[WHAT IS EXPECTED] Give every line from the entries that contains "computer".

Stored records
++++
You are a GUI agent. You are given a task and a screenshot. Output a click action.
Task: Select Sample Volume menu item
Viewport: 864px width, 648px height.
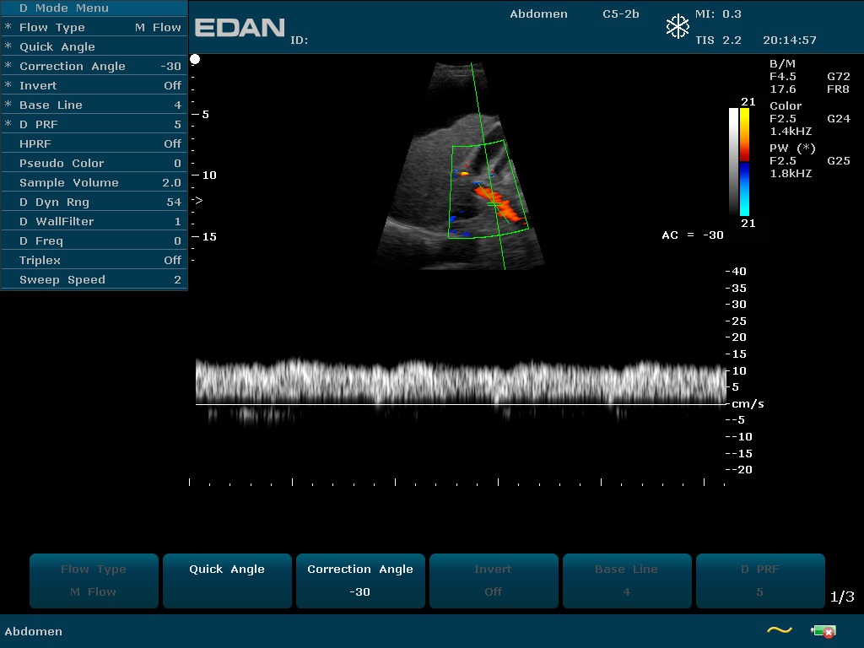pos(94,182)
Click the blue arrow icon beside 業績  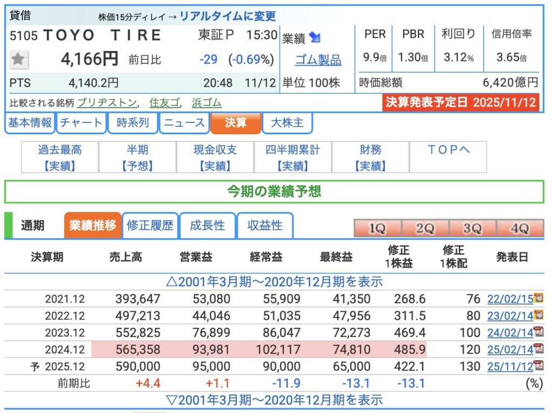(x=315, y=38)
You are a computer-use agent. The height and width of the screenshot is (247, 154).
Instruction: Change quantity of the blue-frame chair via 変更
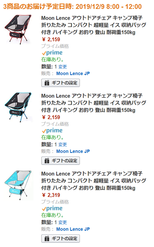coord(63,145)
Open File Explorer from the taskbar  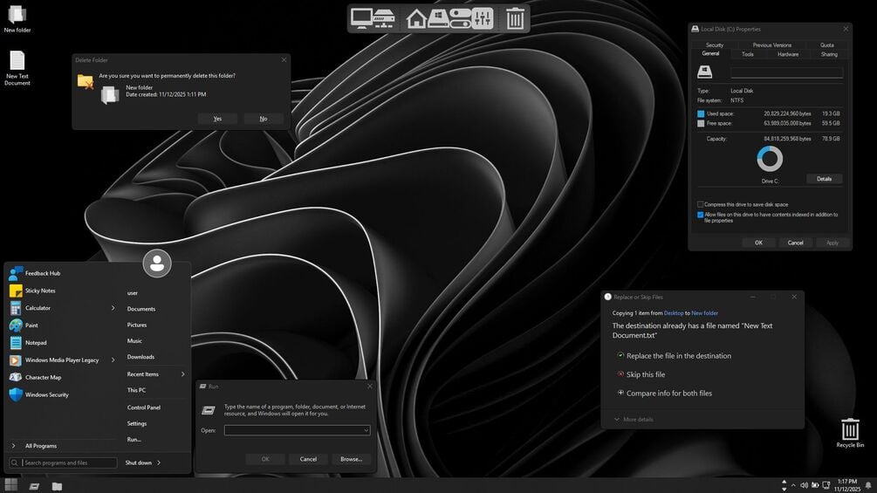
++++
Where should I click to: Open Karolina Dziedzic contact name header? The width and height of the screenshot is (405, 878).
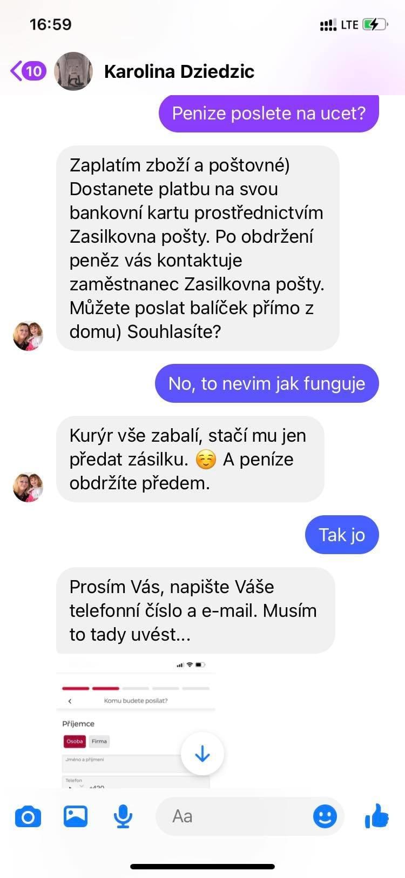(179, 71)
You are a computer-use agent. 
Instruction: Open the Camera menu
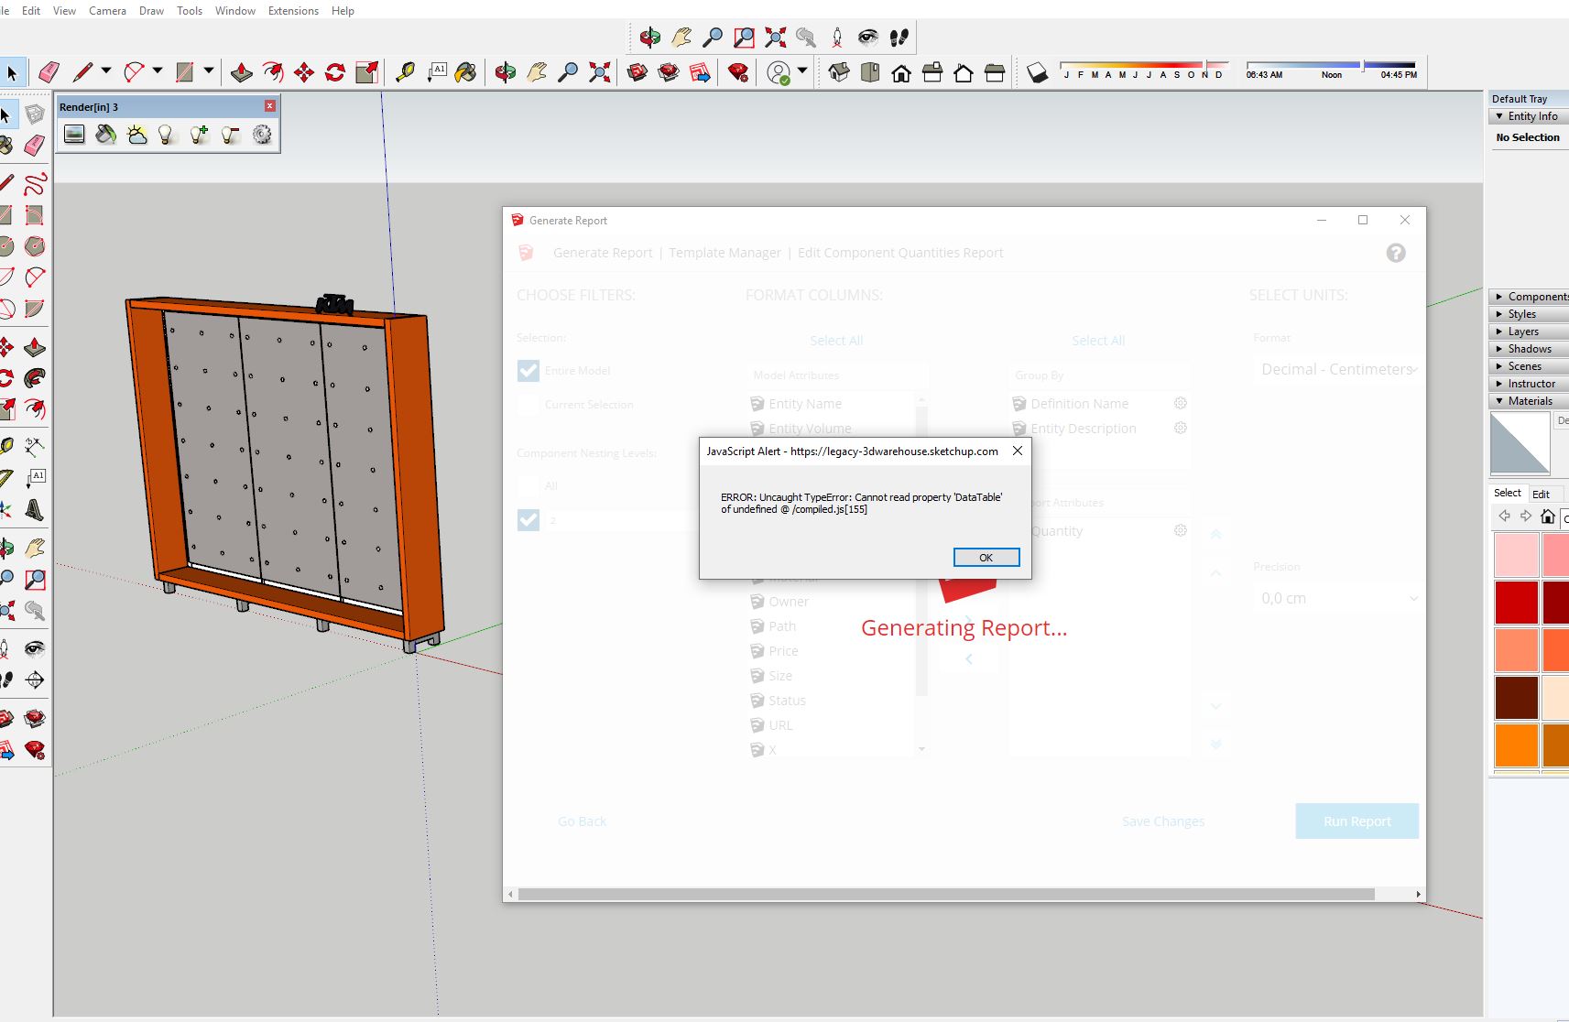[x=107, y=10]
++++
[ANSWER TO THIS PROBLEM]
You are a computer-use agent. The height and width of the screenshot is (247, 154).
You are a computer-use agent. 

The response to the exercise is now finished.